Das sehen die Scharfmacher nun freilich nicht ein oder stellen sich wenigstens an, als ob sie es nicht einsähen. Sie sind durch die Ermordung des italienischen Königs zu neuen Taten aufgeweckt worden, wenn man es eine neue Tat nennen will, dass sie die alte abgedroschene Litanei zum hundertsten Male anstimmen. Jedoch da man jedem Tierchen sein Pläsierchen gönnen soll, wenn sonst kein Schaden dadurch geschieht, so ist nicht abzusehen, weshalb den hungrigen Gesellen das frugale Sommervergnügen nicht gegönnt werden darf. Es gibt einen Grad der Abgeschmacktheit, der auch den bösesten Willen zu paralysieren vermag, und die Attentatshetze hat allmählich diesen Grad erreicht.
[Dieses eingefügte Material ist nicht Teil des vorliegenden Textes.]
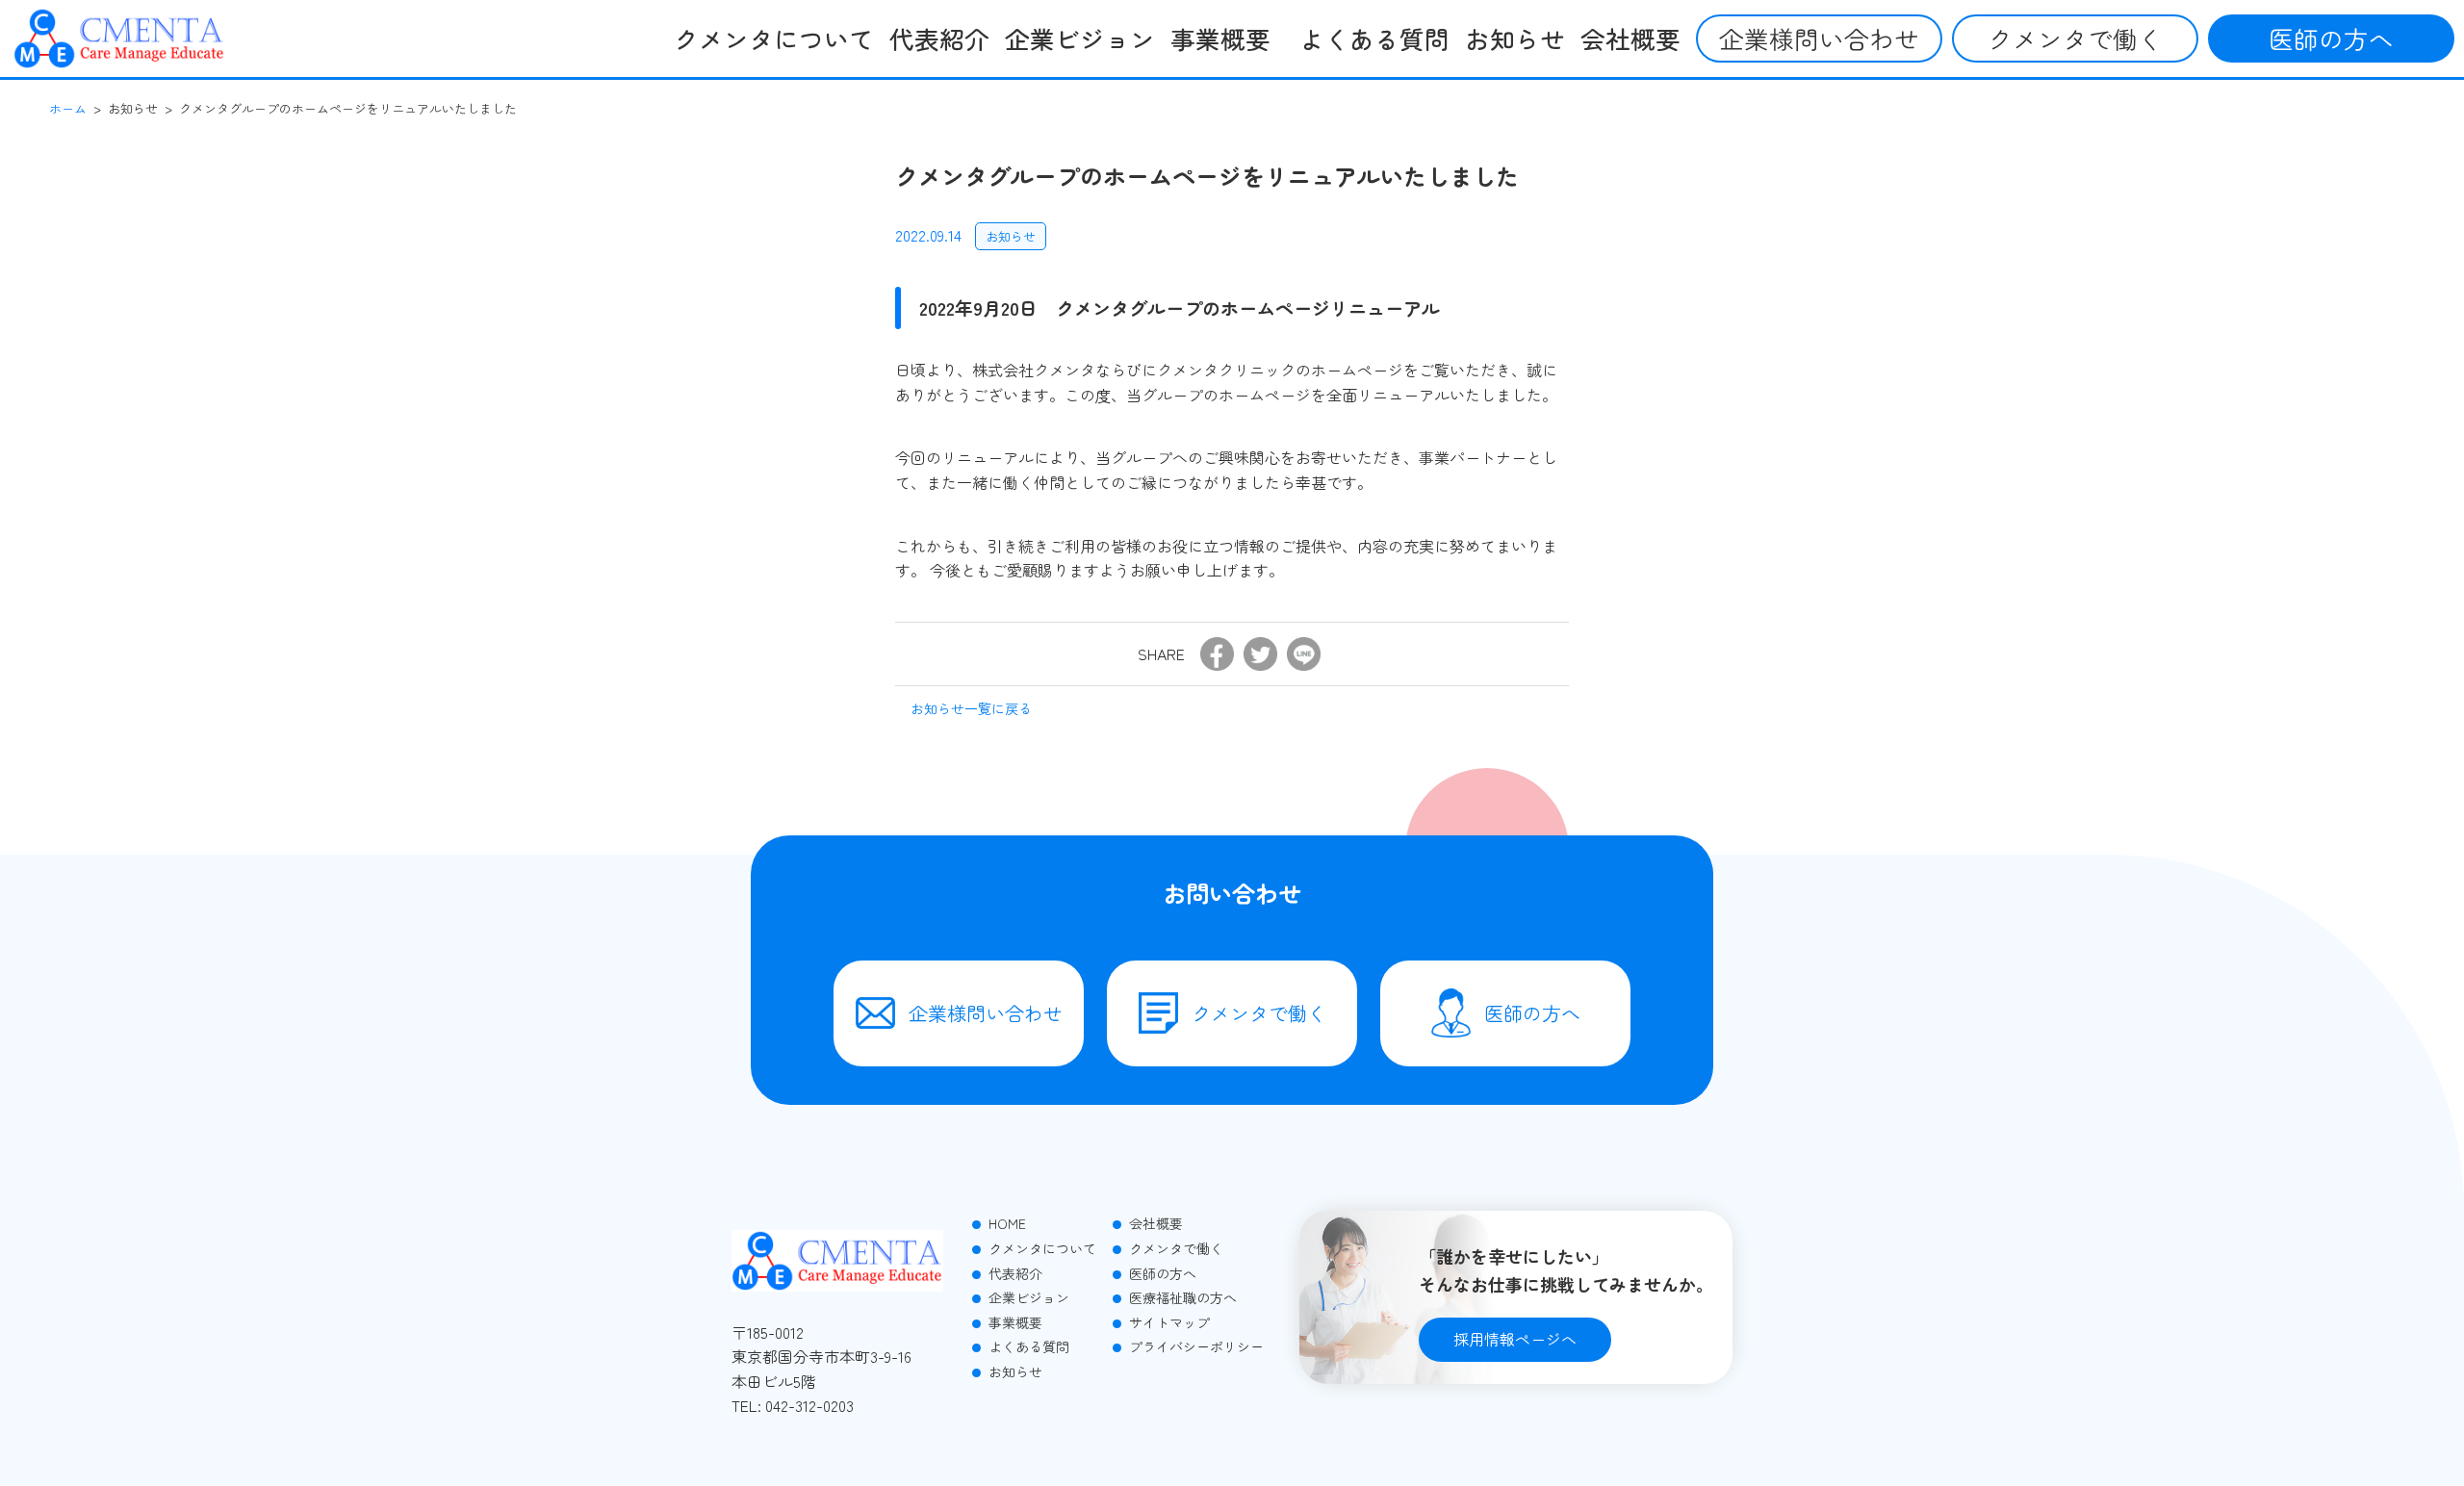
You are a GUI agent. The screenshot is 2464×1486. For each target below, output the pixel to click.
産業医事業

Gewiss, könnten die Scharfmacher dem klassenbewussten Proletariat einen Nagel ins Gehirn treiben, sie täten es lieber heute als morgen, aber da sie es vorläufig noch nicht können, und nachläufig erst recht nicht, so mögen sie sich an ihren impotenten Kapriolen ergötzen, soviel sie wollen, macht's ihnen Spaß, uns macht's keinen Kummer.
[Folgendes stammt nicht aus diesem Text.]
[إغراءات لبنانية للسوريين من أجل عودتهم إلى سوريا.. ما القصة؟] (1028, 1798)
Ganz anders bemerkenswert ist natürlich die Hunnenrede des Kaisers, die durch einen wunderlichen Zufall zum politischen Tagesgespräch geworden ist, fast zur selben Zeit, als der König von Italien ein Opfer seines königlichen Berufs wurde. Die kaiserliche Aufforderung an die nach China ausrückenden Truppen, dem Vorbilde der Hunnen und ihres Königs Etzel nachzufolgen, keinen Pardon zu geben und keine Gefangenen zu machen, konnte nicht verfehlen, ein gewisses Aufsehen zu machen, was uns keineswegs ein Ausfluss der Monarchenanbetung, sondern ganz recht und billig zu sein scheint. Wem wollte dies kaiserliche Bekenntnis nicht ein großes Interesse erregen, schon um unserer Brüder im Waffenrock willen, die mit einer so zweischneidigen Losung in eine düstere und ungewisse Zukunft gesandt worden sind!
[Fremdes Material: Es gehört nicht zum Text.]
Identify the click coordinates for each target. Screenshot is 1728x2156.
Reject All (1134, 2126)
Wir gehören nicht zu den Halben und Schwachen, die dem Kaiser die Worte im Munde umdrehen möchten, und wir gehören ebenso wenig zu den Frechen und Schamlosen, die, was im Munde des Kaisers begreiflich und verständlich genug ist, ihrerseits übertreiben, um ihres eigenen Sinnes Bestialität gar herrlich zu offenbaren. Den Preisschuss dabei tut wohl der kundige Thebaner eines weltpolitischen Blattes, der ungefähr ausführte, es sei ja ganz selbstverständlich, dass die deutschen Truppen in China keine Gefangenen mit sich führen könnten und alles töten müssten, was ihnen vor die Klinge käme; deshalb sei im Ministerrat beschlossen worden, dass in China kein Pardon gegeben werden dürfe, und nichts sei natürlicher, als dass der Kaiser den nach China ausrückenden Truppen diesen Beschluss des Ministerrats mitgeteilt habe. So dass wir also in der Hunnenrede des Kaisers noch obendrein die erste echte Probe des deutschen Konstitutionalismus zu bewundern hätten. Wir erlauben uns, diesen kundigen Thebaner dem Kultusminister dringend für einen historischen Lehrstuhl an der Berliner Universität zu empfehlen. Der Mann wird es im Handumdrehen fertig bringen, dem alten Fritz als gloriose Kulturtat nachzuweisen, was dem preußischen Heros so viele gutgesinnte Historiker im Schweiße ihres Angesichts als Schandfleck abzuwaschen gesucht haben, dass er nämlich nach einer unheimlichen Sage die Verwundeten in den Lazaretten absichtlich hat umkommen lassen, um mit ihrem Transport nicht belästigt zu werden.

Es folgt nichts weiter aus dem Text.